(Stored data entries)
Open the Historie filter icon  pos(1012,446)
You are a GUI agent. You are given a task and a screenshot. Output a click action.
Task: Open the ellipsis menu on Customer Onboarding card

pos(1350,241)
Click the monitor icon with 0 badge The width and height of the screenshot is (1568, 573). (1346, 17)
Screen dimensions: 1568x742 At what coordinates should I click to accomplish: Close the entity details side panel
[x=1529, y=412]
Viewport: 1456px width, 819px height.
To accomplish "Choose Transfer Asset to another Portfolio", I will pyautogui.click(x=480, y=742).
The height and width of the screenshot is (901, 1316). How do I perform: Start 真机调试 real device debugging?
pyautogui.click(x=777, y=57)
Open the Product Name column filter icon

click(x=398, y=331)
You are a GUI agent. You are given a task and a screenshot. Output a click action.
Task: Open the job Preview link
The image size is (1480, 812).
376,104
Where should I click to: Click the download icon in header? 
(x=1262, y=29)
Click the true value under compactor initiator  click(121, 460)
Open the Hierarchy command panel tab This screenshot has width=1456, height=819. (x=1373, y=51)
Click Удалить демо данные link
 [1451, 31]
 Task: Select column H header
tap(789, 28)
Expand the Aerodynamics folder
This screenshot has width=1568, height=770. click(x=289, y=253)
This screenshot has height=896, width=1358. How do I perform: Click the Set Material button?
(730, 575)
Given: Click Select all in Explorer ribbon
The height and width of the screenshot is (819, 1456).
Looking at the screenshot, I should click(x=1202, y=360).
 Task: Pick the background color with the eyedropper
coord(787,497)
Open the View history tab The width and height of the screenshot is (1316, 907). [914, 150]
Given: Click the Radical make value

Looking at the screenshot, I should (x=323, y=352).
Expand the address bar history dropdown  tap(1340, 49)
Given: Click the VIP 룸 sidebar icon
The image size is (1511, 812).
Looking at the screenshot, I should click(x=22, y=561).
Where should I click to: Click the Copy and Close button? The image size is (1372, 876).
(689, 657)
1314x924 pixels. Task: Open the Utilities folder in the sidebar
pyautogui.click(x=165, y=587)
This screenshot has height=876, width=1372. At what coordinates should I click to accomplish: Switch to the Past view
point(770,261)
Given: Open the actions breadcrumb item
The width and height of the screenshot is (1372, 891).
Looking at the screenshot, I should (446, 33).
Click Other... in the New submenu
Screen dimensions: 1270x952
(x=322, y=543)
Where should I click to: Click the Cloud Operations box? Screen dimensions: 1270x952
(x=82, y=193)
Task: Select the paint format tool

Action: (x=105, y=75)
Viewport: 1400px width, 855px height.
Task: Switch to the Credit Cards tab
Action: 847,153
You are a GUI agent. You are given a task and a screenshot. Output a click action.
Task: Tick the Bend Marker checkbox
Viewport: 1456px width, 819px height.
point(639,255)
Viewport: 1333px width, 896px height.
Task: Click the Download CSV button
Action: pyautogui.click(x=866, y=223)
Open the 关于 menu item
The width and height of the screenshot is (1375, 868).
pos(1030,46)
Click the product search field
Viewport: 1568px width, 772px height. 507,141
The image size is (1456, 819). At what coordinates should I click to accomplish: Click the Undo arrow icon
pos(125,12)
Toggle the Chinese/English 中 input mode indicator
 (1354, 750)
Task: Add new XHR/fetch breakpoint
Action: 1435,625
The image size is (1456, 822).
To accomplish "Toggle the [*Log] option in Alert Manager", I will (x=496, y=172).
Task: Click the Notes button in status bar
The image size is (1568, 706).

• INSTRUCTIONS FOR THE TASK: Without altering a single character, write out every record above.

• YOUR RESPONSE:
Open the Historie filter icon  pos(1012,446)
You are a GUI agent. You are given a task and a screenshot. Output a click action.
Task: Open the ellipsis menu on Customer Onboarding card

pos(1350,241)
Click the monitor icon with 0 badge The width and height of the screenshot is (1568, 573). (1346, 17)
Screen dimensions: 1568x742 At what coordinates should I click to accomplish: Close the entity details side panel
[x=1529, y=412]
Viewport: 1456px width, 819px height.
To accomplish "Choose Transfer Asset to another Portfolio", I will pyautogui.click(x=480, y=742).
The height and width of the screenshot is (901, 1316). How do I perform: Start 真机调试 real device debugging?
pyautogui.click(x=777, y=57)
Open the Product Name column filter icon

click(x=398, y=331)
You are a GUI agent. You are given a task and a screenshot. Output a click action.
Task: Open the job Preview link
The image size is (1480, 812).
376,104
Where should I click to: Click the download icon in header? 
(x=1262, y=29)
Click the true value under compactor initiator  click(121, 460)
Open the Hierarchy command panel tab This screenshot has width=1456, height=819. (x=1373, y=51)
Click Удалить демо данные link
 [1451, 31]
 Task: Select column H header
tap(789, 28)
Expand the Aerodynamics folder
This screenshot has width=1568, height=770. click(x=289, y=253)
This screenshot has height=896, width=1358. How do I perform: Click the Set Material button?
(730, 575)
Given: Click Select all in Explorer ribbon
The height and width of the screenshot is (819, 1456).
Looking at the screenshot, I should click(x=1202, y=360).
 Task: Pick the background color with the eyedropper
coord(787,497)
Open the View history tab The width and height of the screenshot is (1316, 907). [914, 150]
Given: Click the Radical make value

Looking at the screenshot, I should (x=323, y=352).
Expand the address bar history dropdown  tap(1340, 49)
Given: Click the VIP 룸 sidebar icon
The image size is (1511, 812).
Looking at the screenshot, I should click(x=22, y=561).
Where should I click to: Click the Copy and Close button? The image size is (1372, 876).
(689, 657)
1314x924 pixels. Task: Open the Utilities folder in the sidebar
pyautogui.click(x=165, y=587)
This screenshot has height=876, width=1372. At what coordinates should I click to accomplish: Switch to the Past view
point(770,261)
Given: Open the actions breadcrumb item
The width and height of the screenshot is (1372, 891).
Looking at the screenshot, I should (446, 33).
Click Other... in the New submenu
Screen dimensions: 1270x952
(x=322, y=543)
Where should I click to: Click the Cloud Operations box? Screen dimensions: 1270x952
(x=82, y=193)
Task: Select the paint format tool

Action: (x=105, y=75)
Viewport: 1400px width, 855px height.
Task: Switch to the Credit Cards tab
Action: 847,153
You are a GUI agent. You are given a task and a screenshot. Output a click action.
Task: Tick the Bend Marker checkbox
Viewport: 1456px width, 819px height.
point(639,255)
Viewport: 1333px width, 896px height.
Task: Click the Download CSV button
Action: pyautogui.click(x=866, y=223)
Open the 关于 menu item
The width and height of the screenshot is (1375, 868).
pos(1030,46)
Click the product search field
Viewport: 1568px width, 772px height. 507,141
The image size is (1456, 819). At what coordinates should I click to accomplish: Click the Undo arrow icon
pos(125,12)
Toggle the Chinese/English 中 input mode indicator
 (1354, 750)
Task: Add new XHR/fetch breakpoint
Action: 1435,625
The image size is (1456, 822).
To accomplish "Toggle the [*Log] option in Alert Manager", I will (x=496, y=172).
Task: Click the Notes button in status bar
The image size is (1568, 706).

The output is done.